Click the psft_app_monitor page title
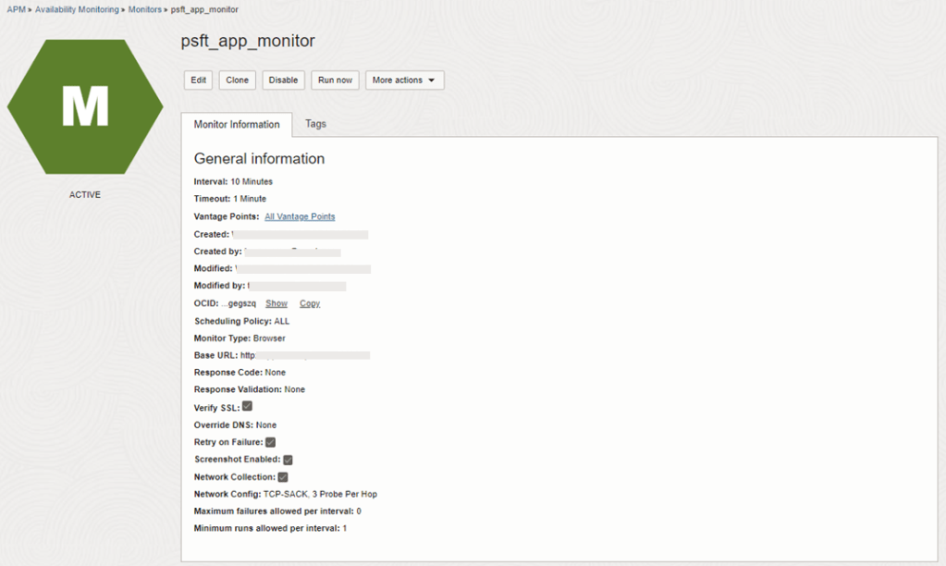 (248, 41)
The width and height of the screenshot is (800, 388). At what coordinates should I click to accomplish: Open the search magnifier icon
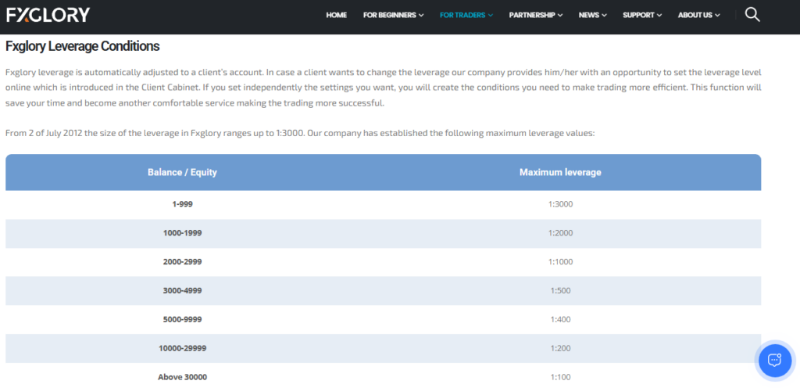pos(752,15)
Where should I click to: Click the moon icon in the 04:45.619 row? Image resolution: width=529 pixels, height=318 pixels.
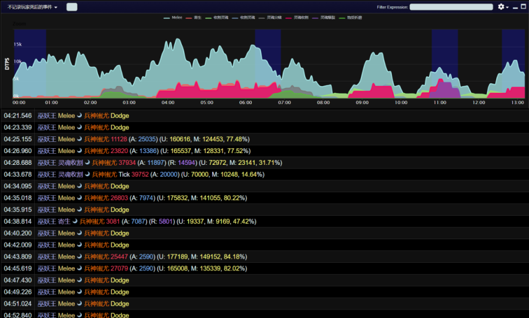[79, 268]
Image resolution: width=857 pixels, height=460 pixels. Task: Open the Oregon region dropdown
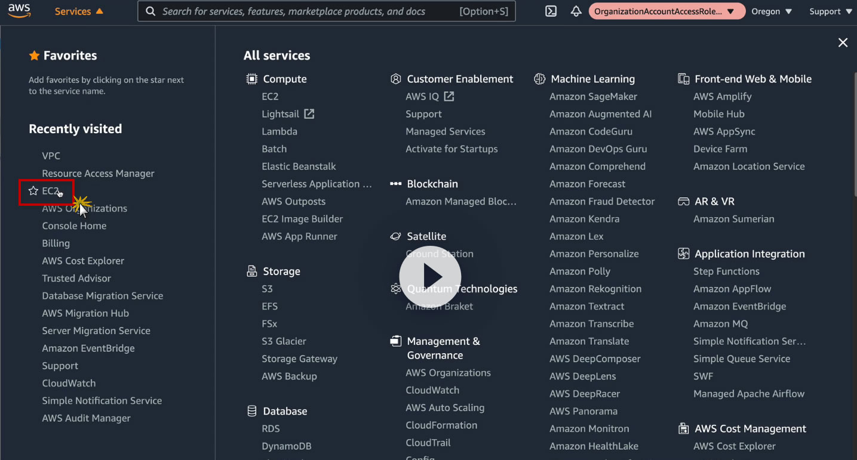point(772,11)
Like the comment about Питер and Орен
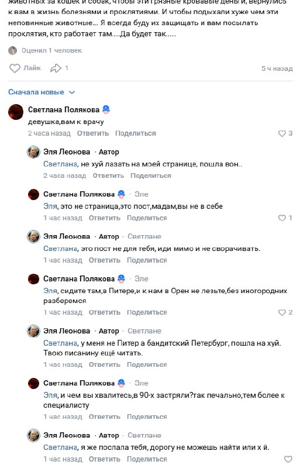 [x=282, y=312]
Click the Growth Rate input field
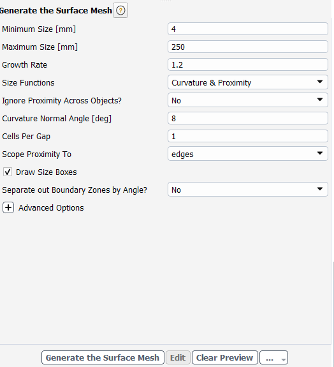Image resolution: width=334 pixels, height=367 pixels. point(248,64)
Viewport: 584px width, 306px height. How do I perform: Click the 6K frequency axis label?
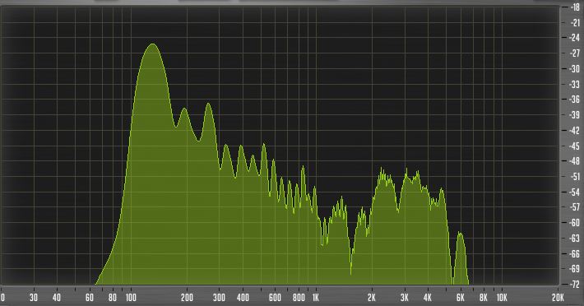click(461, 298)
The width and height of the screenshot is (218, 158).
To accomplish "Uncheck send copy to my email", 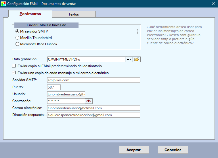I will (x=14, y=73).
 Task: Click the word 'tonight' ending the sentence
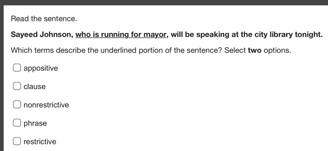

> _PROBLEM DETAILS_: Repeat only what runs from the first line of the records above to the line with "The width and height of the screenshot is (218, 158).", both included, word for word, minus the pictures.

> _WORKED SOLUTION_:
Click the psft_app_monitor page title
 (248, 41)
The width and height of the screenshot is (800, 388). At what coordinates should I click to accomplish: Open the search magnifier icon
pos(752,15)
Where should I click to: Click the moon icon in the 04:45.619 row? Image resolution: width=529 pixels, height=318 pixels.
[79, 268]
Image resolution: width=857 pixels, height=460 pixels. Task: Open the Oregon region dropdown
point(772,11)
Like the comment about Питер and Орен
 [x=282, y=312]
Click the Growth Rate input field
Image resolution: width=334 pixels, height=367 pixels. point(248,64)
Viewport: 584px width, 306px height. How do I perform: Click the 6K frequency axis label?
click(461, 298)
The width and height of the screenshot is (218, 158).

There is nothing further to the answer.